Your task is to return the span of lines beginning at the one with "is (830, 467)." and ending at the last line of the data, exactly as it stands.

Stored data:
((

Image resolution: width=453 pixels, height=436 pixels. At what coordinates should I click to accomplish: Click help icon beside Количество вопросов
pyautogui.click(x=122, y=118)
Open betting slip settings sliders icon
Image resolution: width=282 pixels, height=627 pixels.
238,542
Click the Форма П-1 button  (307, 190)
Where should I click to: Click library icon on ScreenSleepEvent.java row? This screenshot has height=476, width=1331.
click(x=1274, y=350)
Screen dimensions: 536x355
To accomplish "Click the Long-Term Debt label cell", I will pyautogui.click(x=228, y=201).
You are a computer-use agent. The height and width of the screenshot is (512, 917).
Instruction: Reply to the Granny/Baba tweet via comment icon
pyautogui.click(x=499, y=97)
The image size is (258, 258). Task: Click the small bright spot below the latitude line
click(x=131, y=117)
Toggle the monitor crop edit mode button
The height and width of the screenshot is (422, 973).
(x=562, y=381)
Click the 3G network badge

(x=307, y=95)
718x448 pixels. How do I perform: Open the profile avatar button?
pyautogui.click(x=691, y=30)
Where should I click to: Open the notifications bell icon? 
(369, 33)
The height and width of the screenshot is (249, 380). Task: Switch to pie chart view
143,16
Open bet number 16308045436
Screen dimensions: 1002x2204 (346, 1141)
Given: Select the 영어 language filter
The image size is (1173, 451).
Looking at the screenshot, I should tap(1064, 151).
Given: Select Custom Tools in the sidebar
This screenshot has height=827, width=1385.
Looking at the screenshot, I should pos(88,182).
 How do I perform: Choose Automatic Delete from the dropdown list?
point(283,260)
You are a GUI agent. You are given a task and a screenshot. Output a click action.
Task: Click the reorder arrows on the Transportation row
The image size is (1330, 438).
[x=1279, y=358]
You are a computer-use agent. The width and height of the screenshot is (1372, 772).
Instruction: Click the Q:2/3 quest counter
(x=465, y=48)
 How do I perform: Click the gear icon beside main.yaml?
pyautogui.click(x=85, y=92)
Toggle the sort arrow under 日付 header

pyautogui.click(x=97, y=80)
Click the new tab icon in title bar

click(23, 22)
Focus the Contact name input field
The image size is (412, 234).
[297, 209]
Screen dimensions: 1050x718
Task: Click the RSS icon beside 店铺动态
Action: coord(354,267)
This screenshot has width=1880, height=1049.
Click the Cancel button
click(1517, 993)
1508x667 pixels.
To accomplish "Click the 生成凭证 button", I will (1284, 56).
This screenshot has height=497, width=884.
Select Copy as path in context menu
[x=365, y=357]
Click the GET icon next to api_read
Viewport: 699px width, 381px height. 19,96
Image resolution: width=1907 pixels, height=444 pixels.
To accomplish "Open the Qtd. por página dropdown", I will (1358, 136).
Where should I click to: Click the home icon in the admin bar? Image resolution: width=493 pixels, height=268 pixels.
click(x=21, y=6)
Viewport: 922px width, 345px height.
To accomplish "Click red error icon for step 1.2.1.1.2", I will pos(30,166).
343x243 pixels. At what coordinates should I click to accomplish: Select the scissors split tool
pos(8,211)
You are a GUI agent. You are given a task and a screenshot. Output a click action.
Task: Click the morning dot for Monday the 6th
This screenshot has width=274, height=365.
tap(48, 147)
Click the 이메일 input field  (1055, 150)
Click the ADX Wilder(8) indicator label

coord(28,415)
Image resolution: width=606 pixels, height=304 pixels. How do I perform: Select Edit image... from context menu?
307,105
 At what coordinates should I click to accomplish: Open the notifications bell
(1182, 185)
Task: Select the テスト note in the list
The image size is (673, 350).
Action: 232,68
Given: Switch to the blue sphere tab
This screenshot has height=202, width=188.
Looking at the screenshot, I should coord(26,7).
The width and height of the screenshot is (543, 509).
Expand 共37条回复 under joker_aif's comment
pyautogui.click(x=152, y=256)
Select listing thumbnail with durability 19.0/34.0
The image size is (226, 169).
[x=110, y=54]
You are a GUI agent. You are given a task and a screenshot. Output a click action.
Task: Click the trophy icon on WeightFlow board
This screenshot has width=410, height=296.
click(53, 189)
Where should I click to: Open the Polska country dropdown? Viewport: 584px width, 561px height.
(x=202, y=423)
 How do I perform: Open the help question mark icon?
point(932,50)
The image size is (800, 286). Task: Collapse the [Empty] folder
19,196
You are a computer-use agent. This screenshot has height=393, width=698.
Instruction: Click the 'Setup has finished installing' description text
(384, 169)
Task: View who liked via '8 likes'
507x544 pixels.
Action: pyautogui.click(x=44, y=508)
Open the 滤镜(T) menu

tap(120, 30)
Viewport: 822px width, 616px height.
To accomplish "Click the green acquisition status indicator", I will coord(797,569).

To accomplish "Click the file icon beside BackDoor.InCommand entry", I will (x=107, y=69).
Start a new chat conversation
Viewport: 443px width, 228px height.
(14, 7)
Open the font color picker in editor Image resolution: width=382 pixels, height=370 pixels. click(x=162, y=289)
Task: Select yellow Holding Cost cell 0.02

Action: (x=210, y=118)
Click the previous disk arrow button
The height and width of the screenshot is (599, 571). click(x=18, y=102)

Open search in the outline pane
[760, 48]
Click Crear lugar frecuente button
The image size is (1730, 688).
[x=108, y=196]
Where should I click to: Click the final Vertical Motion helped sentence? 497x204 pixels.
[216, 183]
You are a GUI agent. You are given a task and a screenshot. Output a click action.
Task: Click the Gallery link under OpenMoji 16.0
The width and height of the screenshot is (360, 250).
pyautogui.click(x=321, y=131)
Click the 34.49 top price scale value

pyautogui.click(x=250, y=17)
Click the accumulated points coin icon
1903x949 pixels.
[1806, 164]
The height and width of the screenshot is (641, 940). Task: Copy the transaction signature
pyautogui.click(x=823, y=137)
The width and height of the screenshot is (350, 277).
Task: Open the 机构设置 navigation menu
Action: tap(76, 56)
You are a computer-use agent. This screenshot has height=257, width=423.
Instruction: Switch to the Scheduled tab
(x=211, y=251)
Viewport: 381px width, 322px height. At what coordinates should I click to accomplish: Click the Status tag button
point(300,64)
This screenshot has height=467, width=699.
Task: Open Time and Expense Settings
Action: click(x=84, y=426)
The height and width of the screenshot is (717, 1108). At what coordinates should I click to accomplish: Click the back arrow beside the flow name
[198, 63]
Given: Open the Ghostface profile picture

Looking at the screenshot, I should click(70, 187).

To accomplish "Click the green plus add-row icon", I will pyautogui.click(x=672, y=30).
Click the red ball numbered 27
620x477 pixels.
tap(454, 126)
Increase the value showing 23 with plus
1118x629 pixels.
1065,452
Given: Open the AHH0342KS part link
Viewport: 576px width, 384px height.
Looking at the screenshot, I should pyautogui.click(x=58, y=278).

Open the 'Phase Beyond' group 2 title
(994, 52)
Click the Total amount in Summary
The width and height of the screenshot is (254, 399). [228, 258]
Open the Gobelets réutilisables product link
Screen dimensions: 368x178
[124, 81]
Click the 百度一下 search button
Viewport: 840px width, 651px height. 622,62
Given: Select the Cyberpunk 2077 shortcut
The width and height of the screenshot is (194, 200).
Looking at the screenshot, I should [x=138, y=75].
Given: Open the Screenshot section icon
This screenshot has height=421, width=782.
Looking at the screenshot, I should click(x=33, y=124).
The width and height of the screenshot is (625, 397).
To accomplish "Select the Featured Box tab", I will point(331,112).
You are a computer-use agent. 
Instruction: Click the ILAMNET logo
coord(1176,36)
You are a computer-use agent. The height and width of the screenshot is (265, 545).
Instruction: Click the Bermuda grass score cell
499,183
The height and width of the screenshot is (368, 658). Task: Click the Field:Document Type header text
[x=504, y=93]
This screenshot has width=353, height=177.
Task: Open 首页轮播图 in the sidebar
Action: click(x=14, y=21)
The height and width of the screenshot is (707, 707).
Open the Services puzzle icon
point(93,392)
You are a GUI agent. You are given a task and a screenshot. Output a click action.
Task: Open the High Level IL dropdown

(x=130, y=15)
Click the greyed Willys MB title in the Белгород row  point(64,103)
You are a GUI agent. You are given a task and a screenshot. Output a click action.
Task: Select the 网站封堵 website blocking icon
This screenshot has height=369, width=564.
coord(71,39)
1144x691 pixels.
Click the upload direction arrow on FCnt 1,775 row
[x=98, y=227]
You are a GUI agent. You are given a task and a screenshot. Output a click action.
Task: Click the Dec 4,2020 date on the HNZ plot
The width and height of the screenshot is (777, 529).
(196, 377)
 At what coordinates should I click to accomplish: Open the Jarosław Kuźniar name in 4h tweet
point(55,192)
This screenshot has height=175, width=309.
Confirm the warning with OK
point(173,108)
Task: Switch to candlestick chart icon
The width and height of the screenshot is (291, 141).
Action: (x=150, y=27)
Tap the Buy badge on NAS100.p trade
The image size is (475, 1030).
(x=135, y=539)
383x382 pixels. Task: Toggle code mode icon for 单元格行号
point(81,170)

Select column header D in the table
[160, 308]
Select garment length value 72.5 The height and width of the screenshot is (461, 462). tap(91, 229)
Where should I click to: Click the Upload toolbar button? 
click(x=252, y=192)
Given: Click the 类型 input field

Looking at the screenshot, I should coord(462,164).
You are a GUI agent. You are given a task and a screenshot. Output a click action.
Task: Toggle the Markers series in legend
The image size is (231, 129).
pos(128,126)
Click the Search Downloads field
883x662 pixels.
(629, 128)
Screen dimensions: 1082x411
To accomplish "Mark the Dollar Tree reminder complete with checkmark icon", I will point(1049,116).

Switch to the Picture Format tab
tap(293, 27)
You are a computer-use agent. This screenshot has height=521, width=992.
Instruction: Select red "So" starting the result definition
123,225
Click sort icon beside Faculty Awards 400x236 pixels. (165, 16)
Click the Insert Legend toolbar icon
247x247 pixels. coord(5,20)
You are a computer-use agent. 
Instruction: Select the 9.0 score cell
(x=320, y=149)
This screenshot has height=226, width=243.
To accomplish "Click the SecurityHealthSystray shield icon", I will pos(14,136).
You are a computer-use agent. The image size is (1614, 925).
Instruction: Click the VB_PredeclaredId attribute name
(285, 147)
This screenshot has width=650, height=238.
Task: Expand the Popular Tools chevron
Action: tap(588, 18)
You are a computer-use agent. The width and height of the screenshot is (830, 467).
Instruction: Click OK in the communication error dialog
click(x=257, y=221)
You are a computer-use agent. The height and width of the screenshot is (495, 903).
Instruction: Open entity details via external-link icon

))

» SOLVED EXERCISE
You are a computer-use agent. The width and height of the screenshot is (830, 467).
Instruction: Click OK in the communication error dialog
click(x=257, y=221)
You are a computer-use agent. The height and width of the screenshot is (495, 903).
Instruction: Open entity details via external-link icon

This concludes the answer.